## Compito 1
Rispondi a queste domande sull'articolo sulla crisi della sinistra in Italia e in Germania:
(a) Quale slogan è citato come esempio di retorica cripto colonialista?
(b) Quali due provvedimenti il governo di centrosinistra blocca?
(c) In quale data l'Spd ha subito la sconfitta di cui si parla?
## Compito 2
Prosegui l'articolo sulla crisi della sinistra in Italia e in Germania a partire dall'ultima frase.

## Articolo
____________________

Il risultato è un Paese in continuo declino, non solo economico, ma anche politico e culturale. In cui spicca fortissima la crisi della rappresentanza. Di fronte a questo drammatico quadro il governo di centrosinistra cosa fa? Gioca sulla paura e sull’ignoranza, alimentando razzismo e xenofobia: con il codice Minniti, con una gestione emergenzialistica e securitaria dell’immigrazione, con la retorica cripto colonialista di slogan come «aiutiamoli a casa loro». Lo fa concretamente bloccando l’approvazione di provvedimenti come lo ius soli e il biotestamento, pur moderatissimi.

La cancellazione dell’antifascismo dallo statuto del Pd ha dato il la a una mutazione inquietante nel maggior partito di sinistra che a poco a poco si è spostato sempre più a destra, diventando indistinguibile da quelli che un tempo erano i partiti avversari. Un percorso per molti versi analogo a quello dell’Spd in Germania. La sonora sconfitta subita il 24 settembre dal Partito socialdemocratico guidato da Martin Schultz, ma anche il -9% registrato dai cristiano-democratici della (pur riconfermata) cancelliera Angela Merkel dicono chiaramente che abdicare alla propria identità democratica non paga. L’avanzata di un partito populista e di un’ultra destra come l’Afd va di pari passo con una sinistra tedesca sempre più sbiadita.

____________________

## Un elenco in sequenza
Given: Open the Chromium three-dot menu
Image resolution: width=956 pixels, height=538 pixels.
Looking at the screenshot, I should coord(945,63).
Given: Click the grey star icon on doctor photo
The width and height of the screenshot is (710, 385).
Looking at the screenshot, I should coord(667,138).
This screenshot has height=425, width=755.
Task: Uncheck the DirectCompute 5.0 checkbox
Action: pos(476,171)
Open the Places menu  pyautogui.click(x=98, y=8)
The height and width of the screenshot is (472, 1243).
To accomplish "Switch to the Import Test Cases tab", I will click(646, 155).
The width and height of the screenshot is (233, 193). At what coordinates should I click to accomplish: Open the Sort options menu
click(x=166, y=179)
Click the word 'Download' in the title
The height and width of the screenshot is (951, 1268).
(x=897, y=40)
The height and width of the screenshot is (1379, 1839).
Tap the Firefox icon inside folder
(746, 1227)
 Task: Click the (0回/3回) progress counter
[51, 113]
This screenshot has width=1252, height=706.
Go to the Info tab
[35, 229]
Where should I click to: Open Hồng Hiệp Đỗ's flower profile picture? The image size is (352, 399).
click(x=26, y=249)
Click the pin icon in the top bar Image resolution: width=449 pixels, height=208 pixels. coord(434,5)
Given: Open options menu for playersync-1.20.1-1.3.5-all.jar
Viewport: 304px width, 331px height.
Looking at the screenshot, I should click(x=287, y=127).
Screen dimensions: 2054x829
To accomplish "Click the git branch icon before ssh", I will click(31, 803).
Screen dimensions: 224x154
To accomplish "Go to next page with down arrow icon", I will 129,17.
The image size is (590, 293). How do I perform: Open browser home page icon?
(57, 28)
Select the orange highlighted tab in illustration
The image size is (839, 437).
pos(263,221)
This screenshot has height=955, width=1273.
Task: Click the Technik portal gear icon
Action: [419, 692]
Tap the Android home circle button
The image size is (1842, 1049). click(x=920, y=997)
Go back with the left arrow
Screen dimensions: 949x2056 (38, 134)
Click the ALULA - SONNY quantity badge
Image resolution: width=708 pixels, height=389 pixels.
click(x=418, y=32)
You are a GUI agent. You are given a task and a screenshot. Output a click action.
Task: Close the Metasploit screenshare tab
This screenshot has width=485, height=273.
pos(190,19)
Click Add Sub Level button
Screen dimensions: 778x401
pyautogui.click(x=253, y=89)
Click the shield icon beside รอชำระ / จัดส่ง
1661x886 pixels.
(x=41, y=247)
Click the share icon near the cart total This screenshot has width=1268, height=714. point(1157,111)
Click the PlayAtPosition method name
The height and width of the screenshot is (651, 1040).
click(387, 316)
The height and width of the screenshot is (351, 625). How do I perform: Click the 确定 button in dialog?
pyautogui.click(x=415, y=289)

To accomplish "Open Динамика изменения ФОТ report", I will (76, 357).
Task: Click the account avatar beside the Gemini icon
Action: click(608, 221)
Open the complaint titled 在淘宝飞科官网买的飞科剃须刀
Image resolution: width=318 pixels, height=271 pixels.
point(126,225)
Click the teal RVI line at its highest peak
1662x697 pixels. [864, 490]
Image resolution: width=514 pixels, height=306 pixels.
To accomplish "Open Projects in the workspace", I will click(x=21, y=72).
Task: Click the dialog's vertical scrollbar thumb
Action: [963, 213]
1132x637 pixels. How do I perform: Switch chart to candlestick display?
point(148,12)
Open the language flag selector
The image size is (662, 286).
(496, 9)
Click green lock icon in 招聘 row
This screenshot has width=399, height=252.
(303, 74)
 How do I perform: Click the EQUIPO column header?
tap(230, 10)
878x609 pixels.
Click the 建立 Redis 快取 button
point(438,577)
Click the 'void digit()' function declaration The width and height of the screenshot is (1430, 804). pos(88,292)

____________________

## Risultato 1
(a) «aiutiamoli a casa loro»
(b) Lo ius soli e il biotestamento.
(c) Il 24 settembre.

## Risultato 2
Ma i vertici del Pd non sembrano aver colto l’antifona. Così, mentre guardiamo con speranza a quella parte della sinistra che tenta di unirsi badando ai contenuti e non ai tatticismi, ci è sembrato importante tornare a riflettere su alcune parole chiave della sinistra, che oggi più che mai ci appare da ricostruire.

O forse, per dire meglio, da cominciare a costruire con un pensiero nuovo. Lottando per la soddisfazione dei bisogni ma anche – forti di una visione articolata e complessa dell’essere umano non riducibile all’Homo oeconomicus di marca neoliberista – considerando le esigenze di realizzazione di se stessi nel rapporto con gli altri a cui accenna l’articolo 3 quando afferma che compito della Repubblica è «rimuovere gli ostacoli al pieno sviluppo della persona umana».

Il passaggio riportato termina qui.